There is bliss in this mess / There is madness all around,” Daniel Rossen utters in “Golden Mile,” off his first solo EP Silent Hour/Golden Mile. There is bliss with twangy acoustic guitar plucks that brighten the slow-treading melancholic piano riffs, while the tiers of symphonic instruments create an intricate madness.
Throughout most of the songs, Rossen sits on a fulcrum, dipping between the classical — with horns, violins and choir-backed harmonies — and the alternative with electro guitar flecks. “Return to Form” marries ’60s guitar streaks reminiscent of The Beatles circa Sergeant Pepper, and trickling Persian santur sounds.
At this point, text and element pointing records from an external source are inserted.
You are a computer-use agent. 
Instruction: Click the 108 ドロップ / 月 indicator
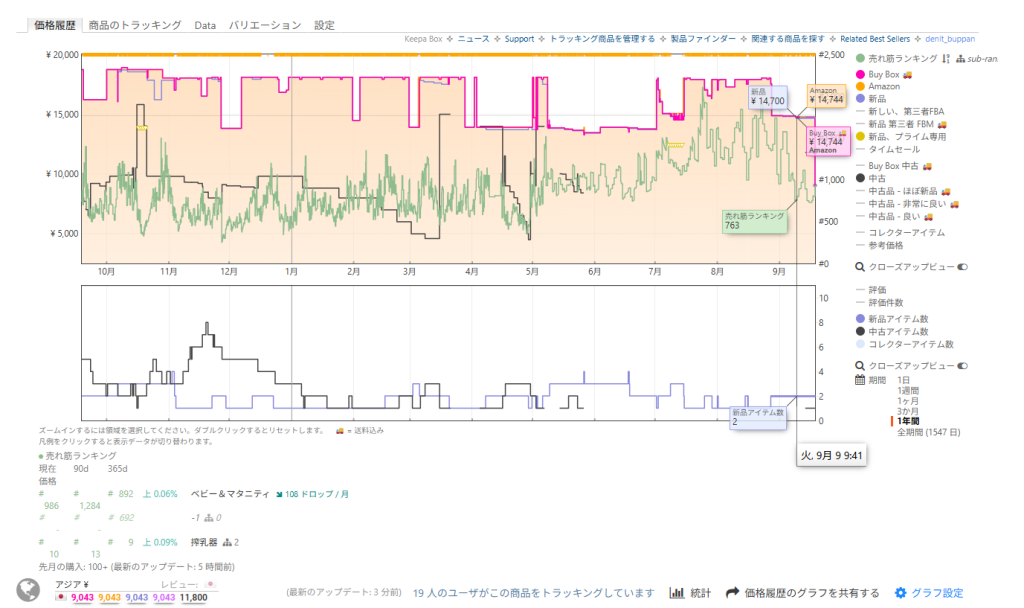[316, 494]
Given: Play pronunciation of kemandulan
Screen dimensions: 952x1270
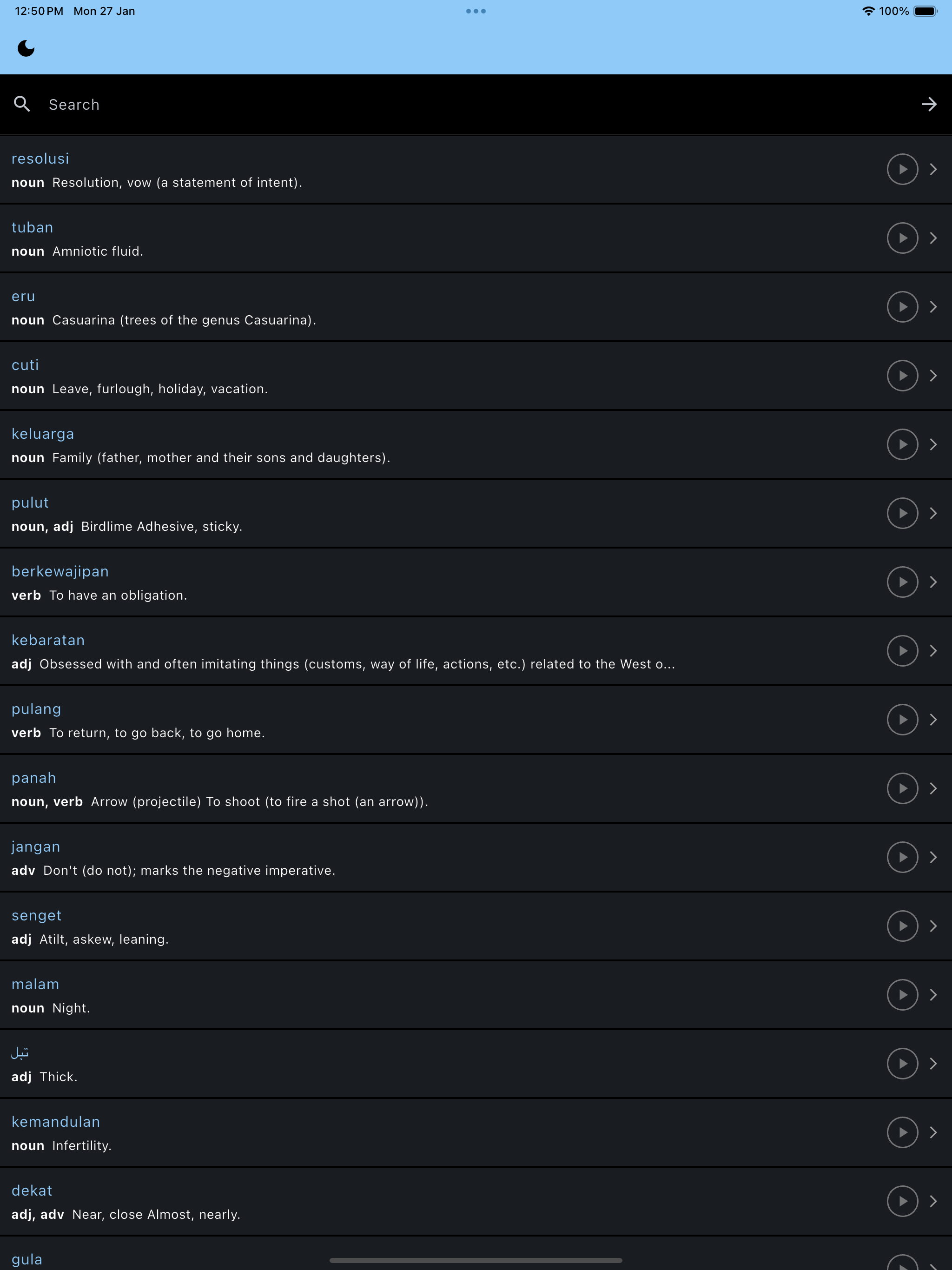Looking at the screenshot, I should tap(902, 1132).
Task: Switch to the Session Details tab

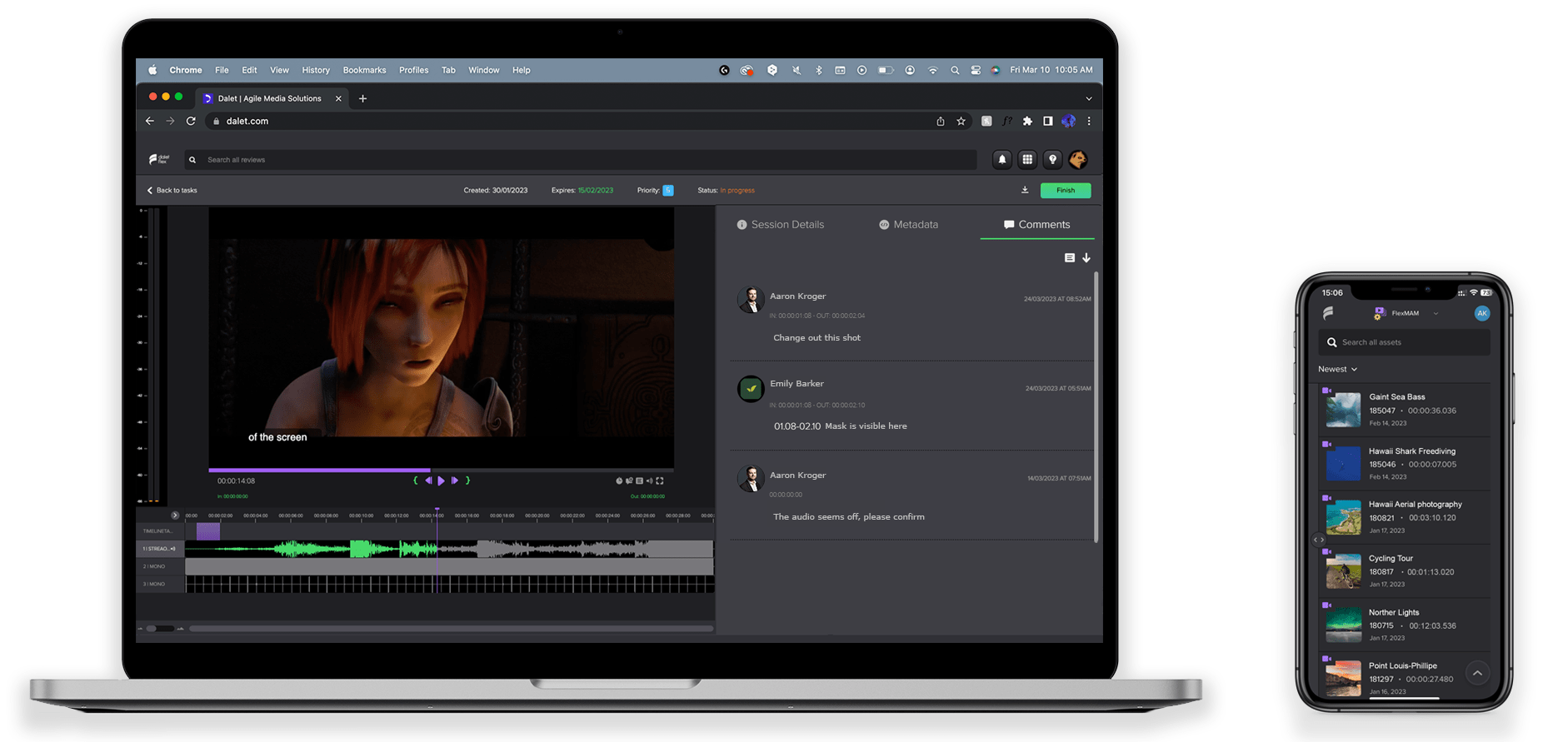Action: [x=781, y=225]
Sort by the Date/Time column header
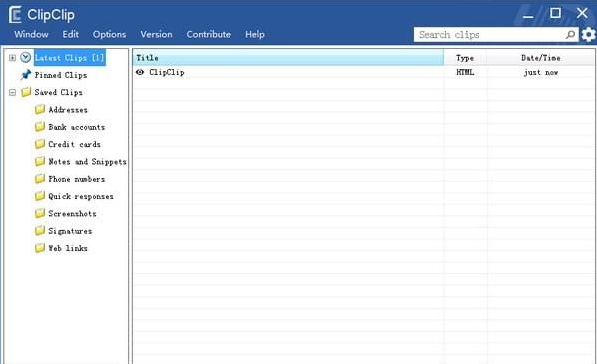 point(540,58)
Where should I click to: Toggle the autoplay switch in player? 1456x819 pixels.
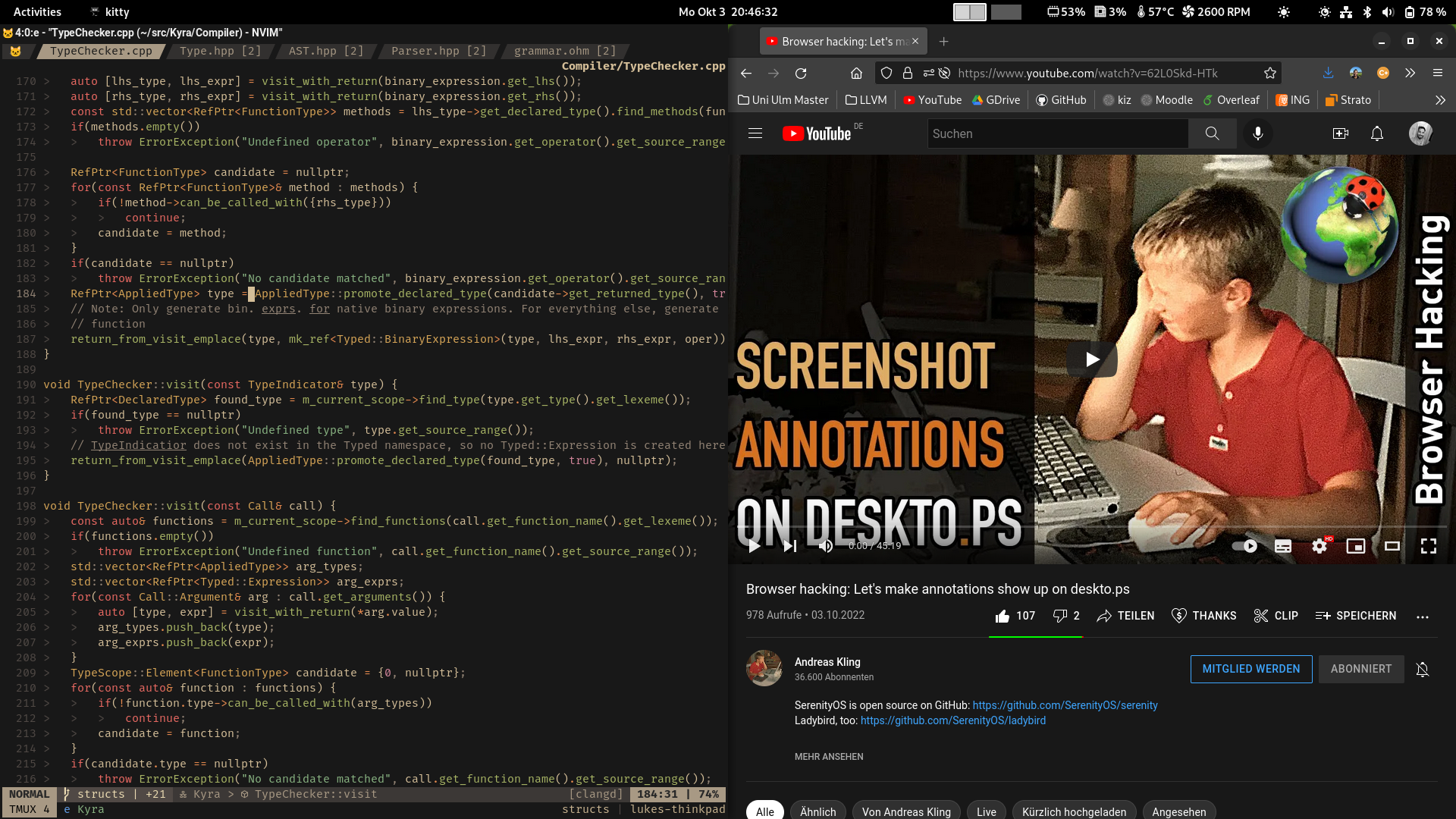tap(1244, 546)

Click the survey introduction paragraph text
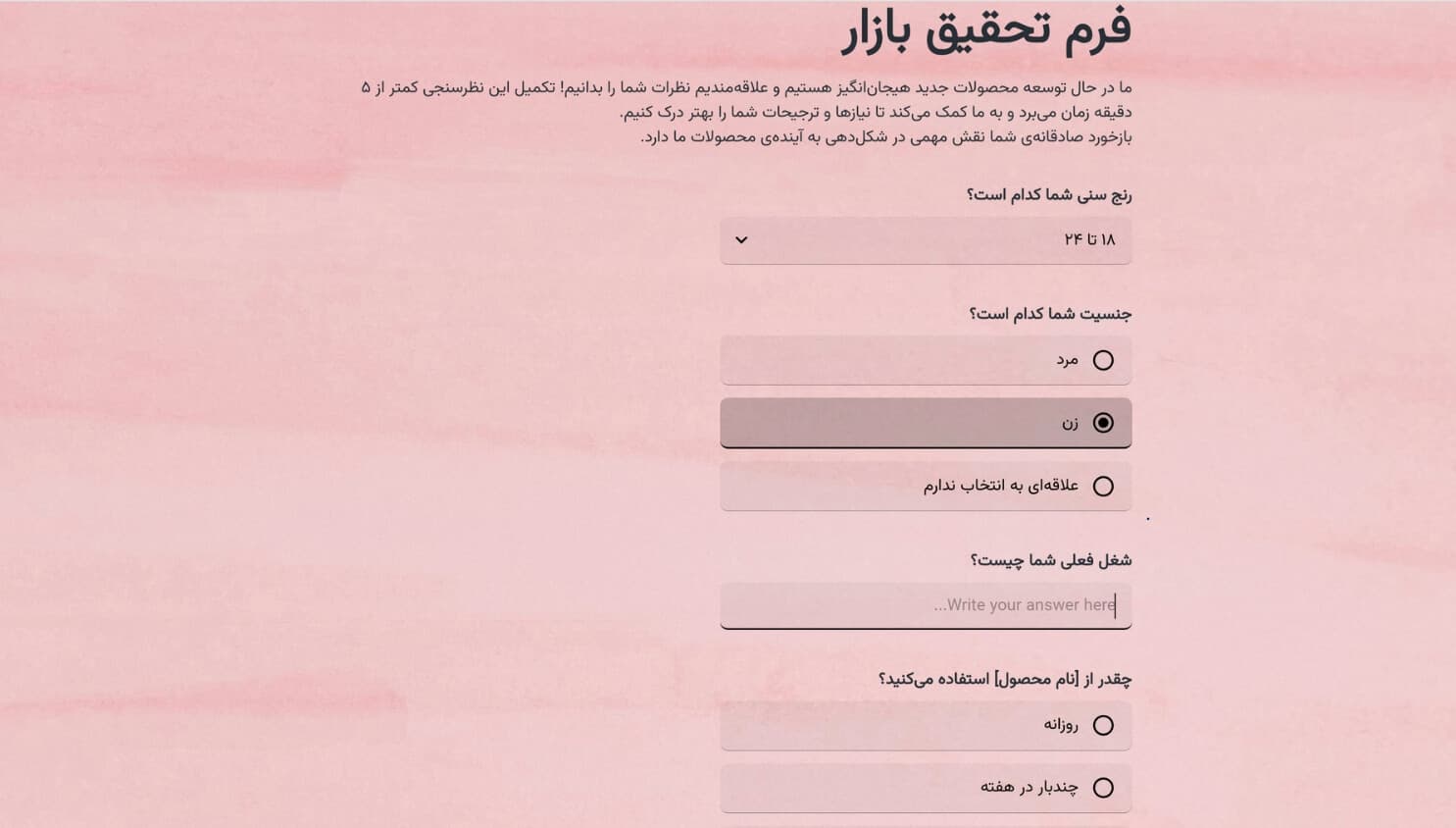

Rossen’s effortless vocals dangle under falsettos and fray at the ends of his notes to create a gritty texture to the harrowing lyrics. In “Silent Song,” over bluesy guitar blurbs, Rossen conjures chilling imagery about someone “rising from the field” and later mournfully confesses, “If I had a chance to see the friends I’ve loved and lost, I’d pray for their return.”
In “Golden Mile,” the listener tumbles on raw banjo-sounding strums and shifting electric guitar undercurrents, only to be cradled by Rossen’s delicate voice at the chorus, and then thrown back out in a torrent of steady violins.
The cover art encapsulates the album’s vibe — a stark image of a canyon wall dipped in a blue hue. The sound is not oppressively somber but the touch of anguish sparks intrigue. Like the rock wall, it is filled with endless crevices and pockets of instruments, tugging the listener back to dissect the dizzying mix again and again.